= What this task involves =
Please explain, in one to three sentences and using the passage about the painter Barry, why he held back from returning to Ireland during the German occupation.

= Document text =
Barry showed a talent for drawing at a young age. He enrolled in Cork's Crawford School of Art and studied there under Henry Jones Thaddeus from 1881 to 1883. Thaddeus advised Barry to travel to Paris where he continued his training at Académie Julian under Le Febre, Boulanger and Carolus Duran.

New England Hostess (no date)

His initial success came in 1887 when he received a £30 Taylor prize after sending a painting to the Royal Dublin Society from Étaples with his painting called "Abandoned". When he first arrived in Canada, he worked as a sign-painter and horse-breaker on a ranch before moving to the United States. In 1888, he was living in Chicago. By 1913, he was well established as a portrait painter, and in 1926 his address was listed as New York. It is claimed that he was commissioned to paint a portrait of President Woodrow Wilson, that then hung in the White House. He travelled around the South Sea Islands with writer Frederick O'Brien.

Barry was living in Saint-Jean-de-Luz, in southwest France during the German occupation of World War II. There he worked drawing charcoal portraits from his small studio, and later he received an annuity. During the occupation, Barry considered returning to Ireland, but was concerned that his "family would shut him up and this way he would lose control of his money, his greatest love in life". He died at his home there during a bombing raid on 9 September 1941.

According to the Crawford Art Gallery, very little of Barry's work survives, though the Smithsonian American Art Museum hold an example of his work. In 2007, there were only ten known works by Barry.

= Extracted information =
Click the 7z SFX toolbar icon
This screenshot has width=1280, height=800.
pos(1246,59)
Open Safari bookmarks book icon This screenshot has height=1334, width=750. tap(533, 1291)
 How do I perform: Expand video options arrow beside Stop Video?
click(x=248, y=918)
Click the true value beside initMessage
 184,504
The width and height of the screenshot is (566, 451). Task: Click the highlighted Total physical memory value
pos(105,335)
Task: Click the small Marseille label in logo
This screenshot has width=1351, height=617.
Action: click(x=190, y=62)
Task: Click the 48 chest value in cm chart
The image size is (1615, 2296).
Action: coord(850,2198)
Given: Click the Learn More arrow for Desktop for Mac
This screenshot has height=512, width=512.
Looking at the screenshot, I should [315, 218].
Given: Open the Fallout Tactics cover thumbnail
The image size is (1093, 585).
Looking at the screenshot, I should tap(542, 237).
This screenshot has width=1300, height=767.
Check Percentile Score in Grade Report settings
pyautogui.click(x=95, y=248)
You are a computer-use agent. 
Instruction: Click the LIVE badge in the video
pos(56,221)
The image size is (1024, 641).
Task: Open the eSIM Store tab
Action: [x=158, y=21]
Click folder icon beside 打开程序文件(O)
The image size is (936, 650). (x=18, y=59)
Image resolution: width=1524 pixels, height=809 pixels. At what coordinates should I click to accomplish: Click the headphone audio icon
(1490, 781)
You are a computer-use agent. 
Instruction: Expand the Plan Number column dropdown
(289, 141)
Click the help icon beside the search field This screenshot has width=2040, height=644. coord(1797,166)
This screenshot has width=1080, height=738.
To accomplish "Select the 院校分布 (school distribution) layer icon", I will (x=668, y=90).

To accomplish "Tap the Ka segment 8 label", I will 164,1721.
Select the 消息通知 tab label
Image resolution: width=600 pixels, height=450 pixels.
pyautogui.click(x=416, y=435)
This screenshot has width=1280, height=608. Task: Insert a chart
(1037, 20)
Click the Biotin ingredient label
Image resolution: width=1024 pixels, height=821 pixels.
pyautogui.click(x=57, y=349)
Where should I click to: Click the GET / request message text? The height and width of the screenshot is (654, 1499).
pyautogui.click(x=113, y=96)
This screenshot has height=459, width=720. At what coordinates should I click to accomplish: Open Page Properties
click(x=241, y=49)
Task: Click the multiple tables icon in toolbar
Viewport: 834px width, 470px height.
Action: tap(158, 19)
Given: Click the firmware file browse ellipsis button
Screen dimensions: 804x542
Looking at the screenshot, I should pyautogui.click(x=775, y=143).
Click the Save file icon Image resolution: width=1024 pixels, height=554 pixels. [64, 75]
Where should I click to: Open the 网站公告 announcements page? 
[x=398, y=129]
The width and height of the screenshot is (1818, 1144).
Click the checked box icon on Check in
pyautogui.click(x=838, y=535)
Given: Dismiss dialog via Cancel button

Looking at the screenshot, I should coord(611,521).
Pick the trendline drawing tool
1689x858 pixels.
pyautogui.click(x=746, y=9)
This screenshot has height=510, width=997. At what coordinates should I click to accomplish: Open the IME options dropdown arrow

= Solution to the exercise =
Barry worried that if he went back to Ireland, his family would shut him up. He would then lose control of his money, which the passage calls "his greatest love in life."